Requires the Secretary to determine whether problems relating to the rules for determining liability when benefits are payable under two or more plans or the availability of information among such plans causes significant administrative problems, and if so, directs the Secretary to promulgate standards concerning liability and the transfer of information among plans.
Directs the Secretary to provide grants to qualified entities to demonstrate the application of comprehensive information systems in continuously monitoring patient care and in improving patient care. Authorizes appropriations from the Federal Hospital Insurance Trust Fund.
Subtitle C: Medical Savings Accounts (Medisave) - Amends the Internal Revenue Code to exclude from the gross income of an employee any amount contributed by the employer to a medical savings account pursuant to a qualified medical savings account plan. Sets contribution limits. Defines a "medical savings account" as a trust created exclusively for purpose of paying an individual's medical expenses. Permits expenses from such account only to the extent such amounts are not compensated for by insurance. Subjects the employee to taxation as owner of the account.
Subtitle D: Medicaid Program Flexibility - Amends title XIX (Medicaid) of the Social Security Act to modify Medicaid contracting requirements for coordinated care services.
Authorizes the Secretary to waive specified Medicaid requirements with respect to nursing facilities located in a State if the State provides assurances satisfactory to the Secretary that the waiver of such requirements will not adversely affect the quality of life of the residents in such facilities.
Subtitle E: Limitations on Physician Self-Referrals - Amends title XVIII (Medicare) of the Social Security Act to extend physician self-referral limitations to all payors as well as to certain additional services. Revises exceptions.
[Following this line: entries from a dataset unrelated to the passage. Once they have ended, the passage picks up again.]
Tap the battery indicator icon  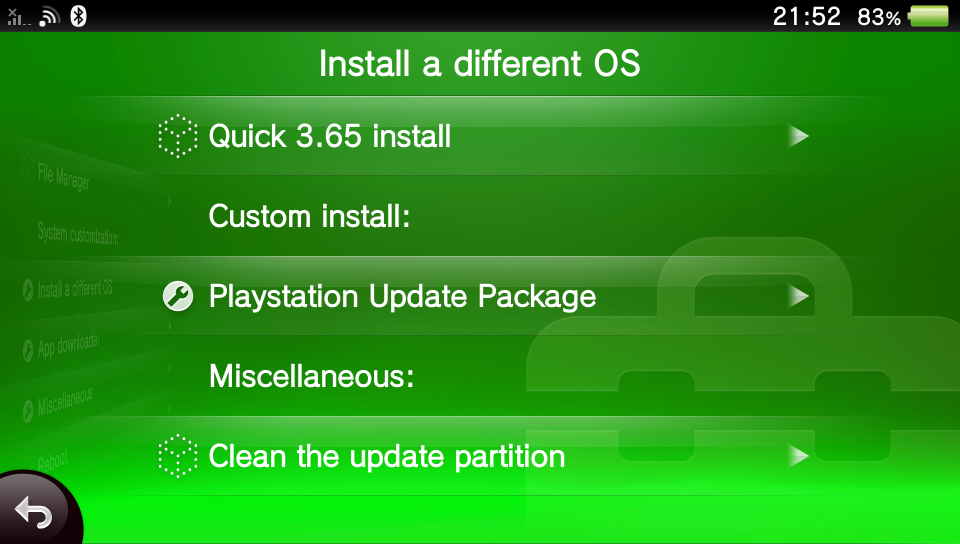tap(929, 16)
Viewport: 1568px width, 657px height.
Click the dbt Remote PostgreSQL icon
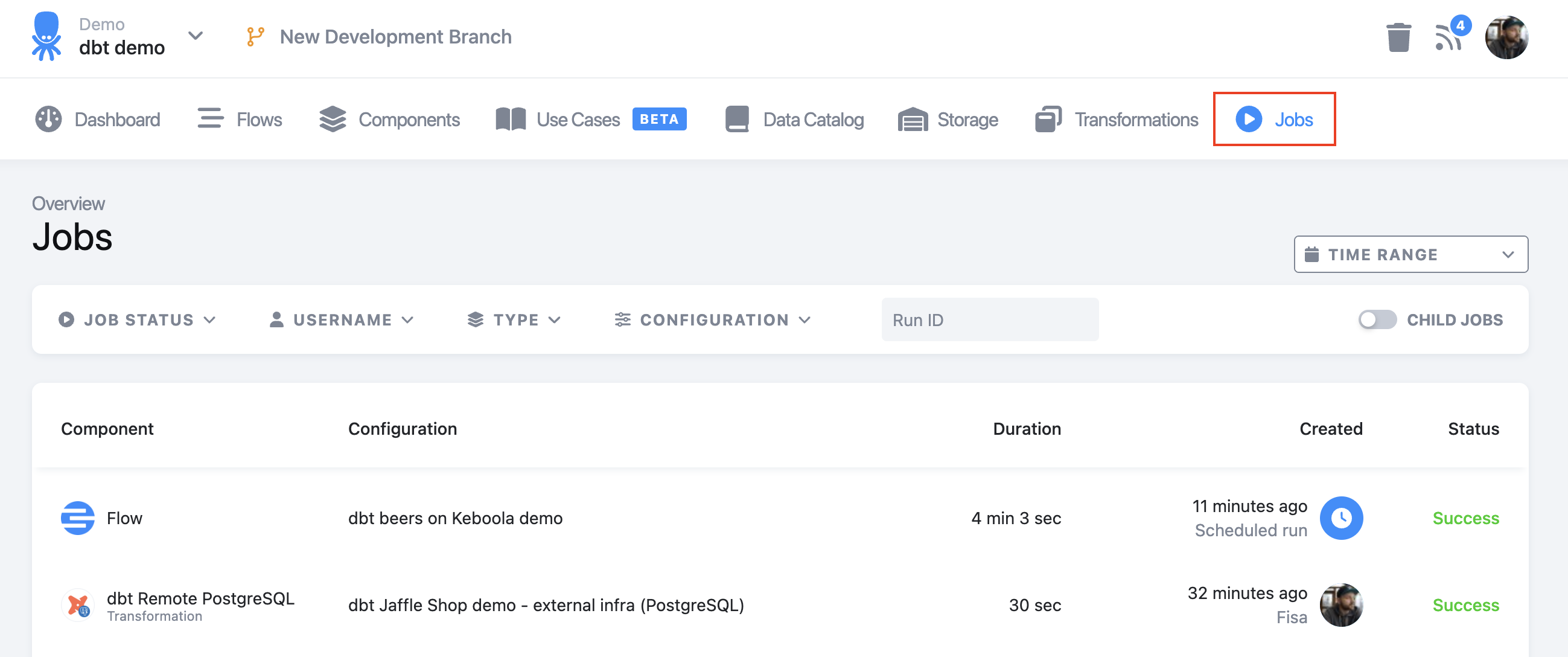point(78,604)
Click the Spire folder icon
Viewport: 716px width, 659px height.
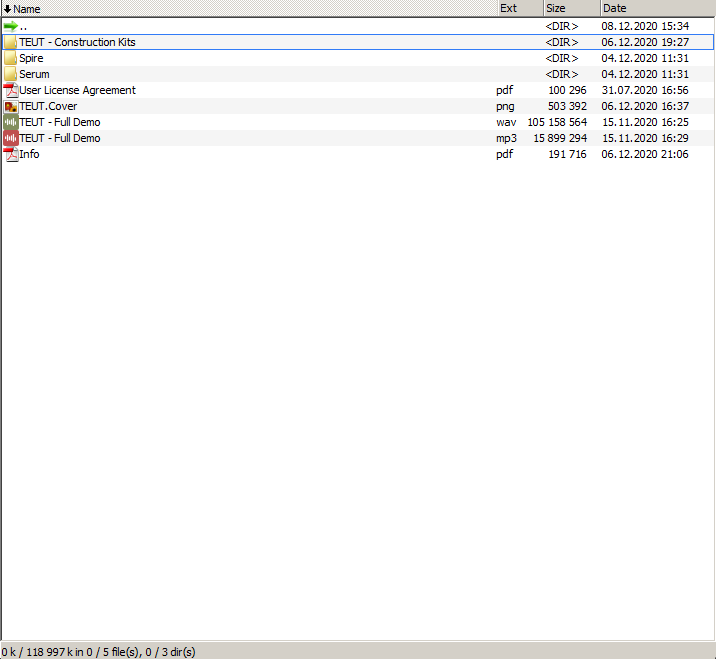coord(11,58)
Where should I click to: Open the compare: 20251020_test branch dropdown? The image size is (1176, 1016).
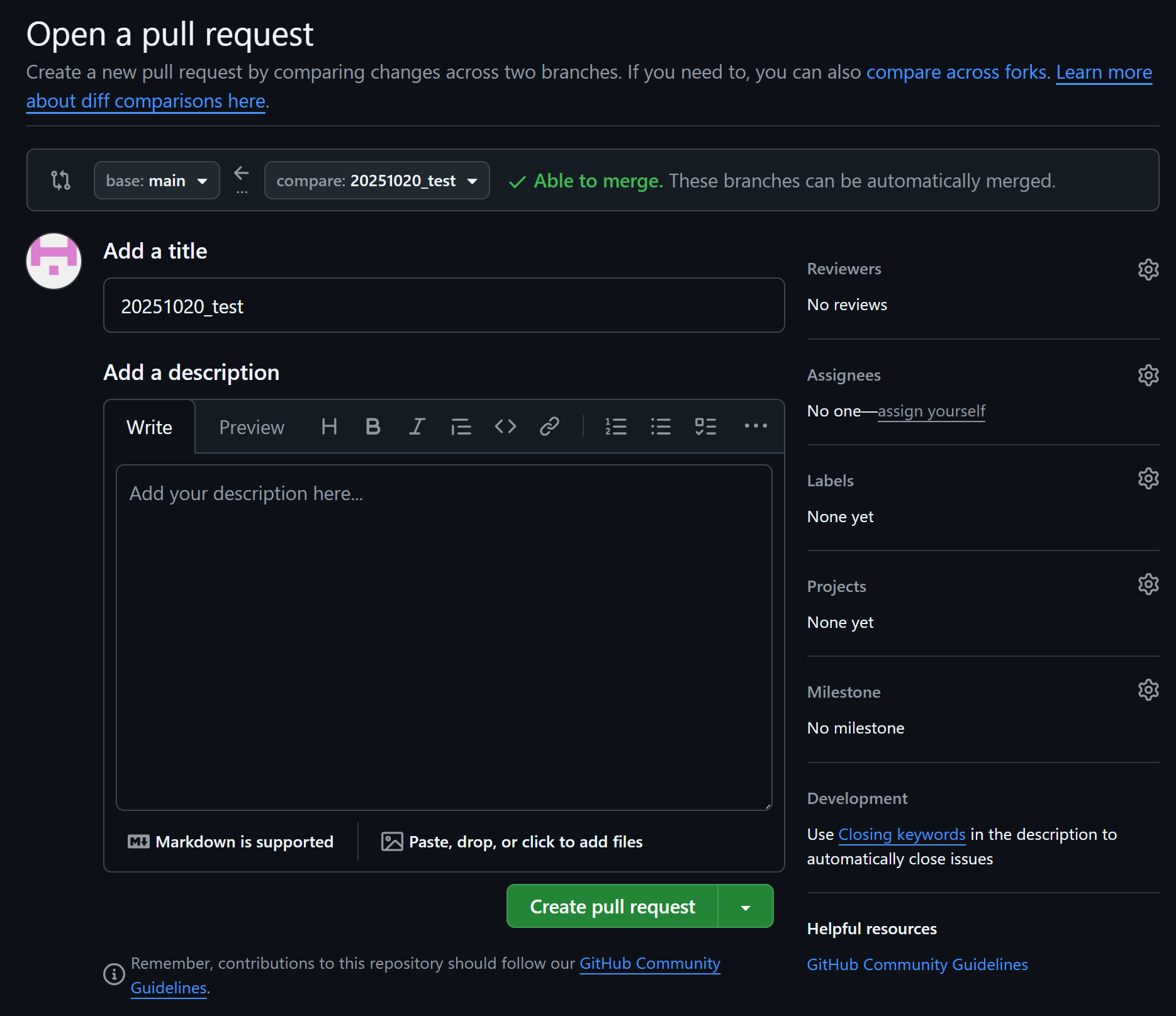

Requires the Secretary to conduct a study in order to estimate the changes in aggregate costs for designated health services, under the Medicare program and other health plans, which will result from the implementation of the amendments made by this subtitle.
Subtitle F: Removing Restrictions on Managed Care - Preempts managed care restrictions under State law.
Requires the Comptroller General to conduct a study of the benefits and cost effectiveness of the use of managed care in the delivery of health services.
Subtitle G: Medicare Payment Changes - Amends the Medicare program to make revisions in the methodology for determining updates to Medicare hospital payments.
Provides for a reduction in Medicare payment for clinical diagnostic laboratory tests.
Subtitle H: Modification of the Operation of the Antitrust Laws to Hospitals - Permits two or more hospitals, without violating the antitrust laws, to share expensive medical services or high technology equipment. Directs the Secretary to grant waivers to exempt hospitals from the antitrust laws in order to carry out agreements permitting such sharing. Sets forth reporting requirements.
Subtitle I: Encouraging Enforcement Activities of Medical Self-Regulatory Entities - Prohibits damages, interest on damages, costs, or attorney's fees from being recovered under the Clayton Act or any similar State law from any medical self-regulatory entity as a result of engaging in standard setting or enforcement activities designed to promote the quality of health care provided to patients.